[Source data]
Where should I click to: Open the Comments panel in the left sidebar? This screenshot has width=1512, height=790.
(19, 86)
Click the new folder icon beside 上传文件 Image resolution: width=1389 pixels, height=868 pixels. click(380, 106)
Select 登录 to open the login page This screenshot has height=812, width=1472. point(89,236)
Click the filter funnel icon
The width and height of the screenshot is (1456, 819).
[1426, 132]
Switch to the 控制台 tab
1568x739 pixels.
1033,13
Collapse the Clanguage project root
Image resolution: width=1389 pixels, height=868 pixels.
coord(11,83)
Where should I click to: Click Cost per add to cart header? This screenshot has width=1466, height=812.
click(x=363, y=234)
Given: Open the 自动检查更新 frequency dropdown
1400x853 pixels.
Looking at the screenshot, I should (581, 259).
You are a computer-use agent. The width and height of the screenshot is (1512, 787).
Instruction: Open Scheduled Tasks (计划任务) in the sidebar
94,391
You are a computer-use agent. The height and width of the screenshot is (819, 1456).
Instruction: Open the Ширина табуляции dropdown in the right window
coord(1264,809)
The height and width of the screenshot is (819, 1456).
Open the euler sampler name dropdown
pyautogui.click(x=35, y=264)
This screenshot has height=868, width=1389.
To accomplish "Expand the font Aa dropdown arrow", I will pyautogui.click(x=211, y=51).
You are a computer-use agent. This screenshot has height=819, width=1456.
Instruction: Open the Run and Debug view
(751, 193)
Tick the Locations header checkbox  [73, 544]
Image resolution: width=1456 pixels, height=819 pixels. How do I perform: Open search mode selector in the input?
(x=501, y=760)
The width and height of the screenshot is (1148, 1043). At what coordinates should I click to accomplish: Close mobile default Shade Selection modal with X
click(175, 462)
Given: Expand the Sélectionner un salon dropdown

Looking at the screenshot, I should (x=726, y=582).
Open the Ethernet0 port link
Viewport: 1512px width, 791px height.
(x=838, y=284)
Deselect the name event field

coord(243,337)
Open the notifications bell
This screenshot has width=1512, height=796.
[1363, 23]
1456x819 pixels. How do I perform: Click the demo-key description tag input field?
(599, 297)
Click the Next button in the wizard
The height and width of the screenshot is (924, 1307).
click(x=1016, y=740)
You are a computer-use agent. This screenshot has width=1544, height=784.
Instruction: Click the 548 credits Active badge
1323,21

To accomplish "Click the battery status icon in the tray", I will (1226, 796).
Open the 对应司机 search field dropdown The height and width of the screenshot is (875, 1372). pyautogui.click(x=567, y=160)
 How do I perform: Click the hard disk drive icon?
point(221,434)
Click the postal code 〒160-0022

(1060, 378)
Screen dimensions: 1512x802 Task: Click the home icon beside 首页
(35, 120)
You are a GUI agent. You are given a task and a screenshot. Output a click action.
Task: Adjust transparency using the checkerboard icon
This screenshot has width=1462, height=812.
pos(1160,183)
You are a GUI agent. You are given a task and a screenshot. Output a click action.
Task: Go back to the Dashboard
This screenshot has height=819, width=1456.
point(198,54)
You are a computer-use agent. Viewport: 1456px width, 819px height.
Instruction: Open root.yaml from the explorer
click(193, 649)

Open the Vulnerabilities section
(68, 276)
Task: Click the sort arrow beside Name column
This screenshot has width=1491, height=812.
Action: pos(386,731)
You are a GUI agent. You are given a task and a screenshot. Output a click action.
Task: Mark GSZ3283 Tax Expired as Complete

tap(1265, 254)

* [WHAT TO WORK ON]:
Print each line above exactly as it stands.

* [TASK RESPONSE]:
Where should I click to: Open the Comments panel in the left sidebar? This screenshot has width=1512, height=790.
(19, 86)
Click the new folder icon beside 上传文件 Image resolution: width=1389 pixels, height=868 pixels. click(380, 106)
Select 登录 to open the login page This screenshot has height=812, width=1472. point(89,236)
Click the filter funnel icon
The width and height of the screenshot is (1456, 819).
[1426, 132]
Switch to the 控制台 tab
1568x739 pixels.
1033,13
Collapse the Clanguage project root
Image resolution: width=1389 pixels, height=868 pixels.
coord(11,83)
Where should I click to: Click Cost per add to cart header? This screenshot has width=1466, height=812.
click(x=363, y=234)
Given: Open the 自动检查更新 frequency dropdown
1400x853 pixels.
Looking at the screenshot, I should (581, 259).
You are a computer-use agent. The width and height of the screenshot is (1512, 787).
Instruction: Open Scheduled Tasks (计划任务) in the sidebar
94,391
You are a computer-use agent. The height and width of the screenshot is (819, 1456).
Instruction: Open the Ширина табуляции dropdown in the right window
coord(1264,809)
The height and width of the screenshot is (819, 1456).
Open the euler sampler name dropdown
pyautogui.click(x=35, y=264)
This screenshot has height=868, width=1389.
To accomplish "Expand the font Aa dropdown arrow", I will pyautogui.click(x=211, y=51).
You are a computer-use agent. This screenshot has height=819, width=1456.
Instruction: Open the Run and Debug view
(751, 193)
Tick the Locations header checkbox  [73, 544]
Image resolution: width=1456 pixels, height=819 pixels. How do I perform: Open search mode selector in the input?
(x=501, y=760)
The width and height of the screenshot is (1148, 1043). At what coordinates should I click to accomplish: Close mobile default Shade Selection modal with X
click(175, 462)
Given: Expand the Sélectionner un salon dropdown

Looking at the screenshot, I should (x=726, y=582).
Open the Ethernet0 port link
Viewport: 1512px width, 791px height.
(x=838, y=284)
Deselect the name event field

coord(243,337)
Open the notifications bell
This screenshot has width=1512, height=796.
[1363, 23]
1456x819 pixels. How do I perform: Click the demo-key description tag input field?
(599, 297)
Click the Next button in the wizard
The height and width of the screenshot is (924, 1307).
click(x=1016, y=740)
You are a computer-use agent. This screenshot has width=1544, height=784.
Instruction: Click the 548 credits Active badge
1323,21

To accomplish "Click the battery status icon in the tray", I will (1226, 796).
Open the 对应司机 search field dropdown The height and width of the screenshot is (875, 1372). pyautogui.click(x=567, y=160)
 How do I perform: Click the hard disk drive icon?
point(221,434)
Click the postal code 〒160-0022

(1060, 378)
Screen dimensions: 1512x802 Task: Click the home icon beside 首页
(35, 120)
You are a GUI agent. You are given a task and a screenshot. Output a click action.
Task: Adjust transparency using the checkerboard icon
This screenshot has width=1462, height=812.
pos(1160,183)
You are a GUI agent. You are given a task and a screenshot. Output a click action.
Task: Go back to the Dashboard
This screenshot has height=819, width=1456.
point(198,54)
You are a computer-use agent. Viewport: 1456px width, 819px height.
Instruction: Open root.yaml from the explorer
click(193, 649)

Open the Vulnerabilities section
(68, 276)
Task: Click the sort arrow beside Name column
This screenshot has width=1491, height=812.
Action: pos(386,731)
You are a GUI agent. You are given a task and a screenshot. Output a click action.
Task: Mark GSZ3283 Tax Expired as Complete

tap(1265, 254)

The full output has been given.